Centro Sociale Bruno, la lettera aperta della società civile: “È luogo di cultura, socialità e accoglienza: una soluzione positiva è possibile”

Foto Facebook Centro Sociale Bruno

Anche diversi esponenti della società civile trentina hanno espresso, attraverso una lettera aperta alle istituzioni, la loro contrarietà alla paventata chiusura del Centro Sociale Bruno di Trento, dopo che Patrimonio del Trentino Spa, società proprietaria dell’immobile, ha deciso di intimare lo sfratto in tribunale.

“Per la terza volta in 5 anni si minaccia di sfratto il Centro Sociale Bruno e per la terza volta in cinque anni torniamo a ripetere che è possibile trovare una soluzione“, si legge nel testo, che vede come primi firmatari Quinto Antonelli, Francesco Filippi, Domenica Primerano, Maria Vittoria Barrella, Walter Nicoletti, Alberto Tomasi, Fabrizio Rasera, Camillo Zadra e Michele Toccoli. “Ci risulta incomprensibile sia la fretta di Patrimonio del Trentino, sia il riferimento al pagamento dell’Imis, tema mai sollevato negli anni passati a fronte dei due passati nostri tentativi pubblici di proporre una soluzione concreta.

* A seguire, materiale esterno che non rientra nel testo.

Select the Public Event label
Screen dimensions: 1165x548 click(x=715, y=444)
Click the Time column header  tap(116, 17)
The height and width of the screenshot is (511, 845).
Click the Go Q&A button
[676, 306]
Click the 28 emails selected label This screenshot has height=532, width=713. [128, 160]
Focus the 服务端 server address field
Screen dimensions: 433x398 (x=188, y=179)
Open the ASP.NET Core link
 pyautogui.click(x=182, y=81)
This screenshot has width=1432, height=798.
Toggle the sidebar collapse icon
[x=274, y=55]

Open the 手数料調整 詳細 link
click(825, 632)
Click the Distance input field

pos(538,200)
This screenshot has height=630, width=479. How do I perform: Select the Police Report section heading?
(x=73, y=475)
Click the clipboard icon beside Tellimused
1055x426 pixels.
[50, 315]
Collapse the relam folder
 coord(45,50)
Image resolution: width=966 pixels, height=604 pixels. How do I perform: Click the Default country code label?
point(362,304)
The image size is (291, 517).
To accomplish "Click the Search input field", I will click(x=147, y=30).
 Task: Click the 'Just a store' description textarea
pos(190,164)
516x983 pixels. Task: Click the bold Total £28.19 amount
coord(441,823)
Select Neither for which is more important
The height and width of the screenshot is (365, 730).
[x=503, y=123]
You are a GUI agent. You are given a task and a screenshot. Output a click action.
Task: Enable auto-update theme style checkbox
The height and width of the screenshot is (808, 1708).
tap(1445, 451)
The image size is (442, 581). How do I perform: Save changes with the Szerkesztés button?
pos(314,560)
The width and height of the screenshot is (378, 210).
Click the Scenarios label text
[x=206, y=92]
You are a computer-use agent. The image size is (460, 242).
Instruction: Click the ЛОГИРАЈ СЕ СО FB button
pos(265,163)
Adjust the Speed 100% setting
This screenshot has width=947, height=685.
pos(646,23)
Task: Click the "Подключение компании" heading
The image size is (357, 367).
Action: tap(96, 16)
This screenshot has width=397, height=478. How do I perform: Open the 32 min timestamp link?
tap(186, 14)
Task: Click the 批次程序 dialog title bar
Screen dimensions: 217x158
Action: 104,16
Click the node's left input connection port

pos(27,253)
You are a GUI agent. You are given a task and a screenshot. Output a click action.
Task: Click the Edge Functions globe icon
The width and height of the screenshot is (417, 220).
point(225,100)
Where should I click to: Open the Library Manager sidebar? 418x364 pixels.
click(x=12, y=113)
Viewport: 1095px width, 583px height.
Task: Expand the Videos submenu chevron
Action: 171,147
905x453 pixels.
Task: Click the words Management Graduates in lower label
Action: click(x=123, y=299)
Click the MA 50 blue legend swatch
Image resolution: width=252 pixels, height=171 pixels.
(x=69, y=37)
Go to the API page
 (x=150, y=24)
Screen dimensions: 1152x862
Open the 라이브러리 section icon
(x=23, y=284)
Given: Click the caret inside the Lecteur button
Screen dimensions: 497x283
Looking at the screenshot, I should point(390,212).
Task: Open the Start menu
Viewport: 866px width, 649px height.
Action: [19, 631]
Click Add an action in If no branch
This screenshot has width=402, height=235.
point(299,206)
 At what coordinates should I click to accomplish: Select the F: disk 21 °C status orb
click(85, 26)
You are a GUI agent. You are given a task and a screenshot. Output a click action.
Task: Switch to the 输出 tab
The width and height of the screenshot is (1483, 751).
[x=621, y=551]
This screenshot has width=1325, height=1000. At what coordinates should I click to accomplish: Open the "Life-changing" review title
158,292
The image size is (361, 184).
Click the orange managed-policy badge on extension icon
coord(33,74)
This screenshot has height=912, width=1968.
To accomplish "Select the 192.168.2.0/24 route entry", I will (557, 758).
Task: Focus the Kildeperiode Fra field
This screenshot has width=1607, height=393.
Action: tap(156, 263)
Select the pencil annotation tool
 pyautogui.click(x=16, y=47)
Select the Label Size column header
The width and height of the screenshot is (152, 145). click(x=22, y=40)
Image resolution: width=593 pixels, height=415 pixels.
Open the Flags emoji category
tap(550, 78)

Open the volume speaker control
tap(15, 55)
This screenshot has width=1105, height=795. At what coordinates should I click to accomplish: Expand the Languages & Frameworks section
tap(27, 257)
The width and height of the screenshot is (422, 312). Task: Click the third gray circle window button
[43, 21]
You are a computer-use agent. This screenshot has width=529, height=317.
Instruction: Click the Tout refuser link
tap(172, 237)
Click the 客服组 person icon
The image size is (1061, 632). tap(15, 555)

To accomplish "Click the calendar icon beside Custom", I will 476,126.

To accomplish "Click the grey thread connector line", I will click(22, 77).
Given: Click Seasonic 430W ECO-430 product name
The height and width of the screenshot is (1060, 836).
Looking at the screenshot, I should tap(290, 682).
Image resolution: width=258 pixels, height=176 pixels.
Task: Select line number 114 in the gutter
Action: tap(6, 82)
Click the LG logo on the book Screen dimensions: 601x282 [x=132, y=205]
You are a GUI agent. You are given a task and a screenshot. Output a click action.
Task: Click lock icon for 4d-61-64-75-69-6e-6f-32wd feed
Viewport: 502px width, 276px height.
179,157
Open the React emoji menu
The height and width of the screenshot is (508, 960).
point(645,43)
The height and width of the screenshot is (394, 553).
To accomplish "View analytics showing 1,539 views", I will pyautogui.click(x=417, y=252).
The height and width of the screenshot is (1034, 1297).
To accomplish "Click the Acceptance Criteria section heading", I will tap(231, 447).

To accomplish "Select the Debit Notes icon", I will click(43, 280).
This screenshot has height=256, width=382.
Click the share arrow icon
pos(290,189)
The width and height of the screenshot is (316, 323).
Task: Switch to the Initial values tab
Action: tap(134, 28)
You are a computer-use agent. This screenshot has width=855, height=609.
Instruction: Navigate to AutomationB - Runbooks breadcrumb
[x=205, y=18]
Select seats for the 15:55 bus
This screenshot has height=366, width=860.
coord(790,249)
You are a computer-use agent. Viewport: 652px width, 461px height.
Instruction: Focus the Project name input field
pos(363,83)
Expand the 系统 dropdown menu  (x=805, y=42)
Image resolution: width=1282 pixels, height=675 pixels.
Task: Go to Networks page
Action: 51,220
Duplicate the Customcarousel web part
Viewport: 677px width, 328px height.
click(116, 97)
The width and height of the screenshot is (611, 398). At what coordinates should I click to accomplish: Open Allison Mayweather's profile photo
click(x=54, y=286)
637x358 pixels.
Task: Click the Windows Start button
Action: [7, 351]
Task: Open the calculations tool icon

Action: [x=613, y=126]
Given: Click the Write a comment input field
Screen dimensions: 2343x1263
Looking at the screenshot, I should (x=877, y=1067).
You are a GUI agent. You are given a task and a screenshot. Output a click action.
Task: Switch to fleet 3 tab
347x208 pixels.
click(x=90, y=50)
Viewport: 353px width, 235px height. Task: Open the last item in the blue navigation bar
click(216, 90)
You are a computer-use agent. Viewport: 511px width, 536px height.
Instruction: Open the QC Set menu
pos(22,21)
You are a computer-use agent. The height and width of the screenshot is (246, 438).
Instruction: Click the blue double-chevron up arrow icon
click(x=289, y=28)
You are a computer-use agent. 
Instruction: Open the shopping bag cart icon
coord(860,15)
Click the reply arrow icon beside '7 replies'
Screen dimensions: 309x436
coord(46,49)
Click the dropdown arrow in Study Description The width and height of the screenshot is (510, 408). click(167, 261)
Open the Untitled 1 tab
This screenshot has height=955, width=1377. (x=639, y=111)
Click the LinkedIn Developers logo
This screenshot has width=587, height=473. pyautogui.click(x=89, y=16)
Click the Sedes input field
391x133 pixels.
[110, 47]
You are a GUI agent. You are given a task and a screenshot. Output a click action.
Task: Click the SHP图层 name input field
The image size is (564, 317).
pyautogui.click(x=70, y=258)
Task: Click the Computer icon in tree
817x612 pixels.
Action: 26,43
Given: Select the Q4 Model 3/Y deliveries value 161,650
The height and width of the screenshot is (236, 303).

I problemi politici dovrebbero essere affrontati come tali e non ridotti a questioni amministrative e di ordine pubblico”.

“Il Centro sociale è diventato in questi anni un luogo di cultura e socialità, con la presentazione di libri (non solo di politica, ma anche di economia, storia, letteratura), spettacoli teatrali, dibattiti, approfondimenti teorici (nell’assenza di “scuole di partito”). Gli spazi sono stati utilizzati per l’integrazione dei rifugiati con i corsi di italiano, per l’accoglienza di persone senza tetto, per ospitare altre associazioni come i gruppi d’acquisto solidale e popolare – recita la lettera -. Il fatto che il Centro sociale Bruno faccia riferimento ad una concezione del mondo che, sbrigativamente, chiamiamo di sinistra non può e non deve essere di ostacolo per una amministrazione di diverso colore politico. La vita democratica, per sua stessa natura, prevede una moltiplicazione delle testimonianze (e delle militanze) politiche e ideologiche, una disseminazione di luoghi di socializzazione, mai, in nessun caso, una sottrazione. Tanto che nel caso di chiusura del Bruno, la perdita, l’impoverimento culturale e politico, sarebbe dell’intera società trentina, non solo e non tanto di una sua parte. Pensiamo inoltre che il Centro sociale Bruno interpreti un modello di associazionismo culturale diverso e un modo differente di rapportarsi con l’ente pubblico, ovvero capace di sottrarsi alle costrittive logiche del contributo”.

“Scrivevamo inoltre, a proposito di “abusivi” che l’edificio che oggi ospita il Bruno era stato fino al 2013 uno spazio abbandonato e cadente: dato in comodato d’uso all’associazione Commons, è stato recuperato con il lavoro volontario dei soci. Da questo punto di vista era ed è dunque un esempio virtuoso di come si possa rigenerare il patrimonio urbano inutilizzato e a rischio di degrado per promuovere la partecipazione giovanile (ma non solo). Nel 2019 lo sfratto era legato ad un piano di riqualificazione dell’intera zona rimasto sospeso. Nel 2022 lo sgombero forzato si profila come una prova di forza priva di pratica utilità (stando alle stesse dichiarazioni del vicepresidente Tonina). Ci chiediamo se non ci sia un modo più costruttivo, più civile, più maturo, per ricomporre il conflitto. Un confronto tra il sindaco Ianeselli, Patrimonio del Trentino e il presidente Fugatti, ad esempio, potrebbe portare ad una permuta gratuita di proprietà (come avvenuto con altri stabili della città) o a qualche altro accordo che permetta la sopravvivenza di un Centro, indispensabile antidoto alla disgregazione sociale così preoccupante anche in Trentino”, conclude l’appello.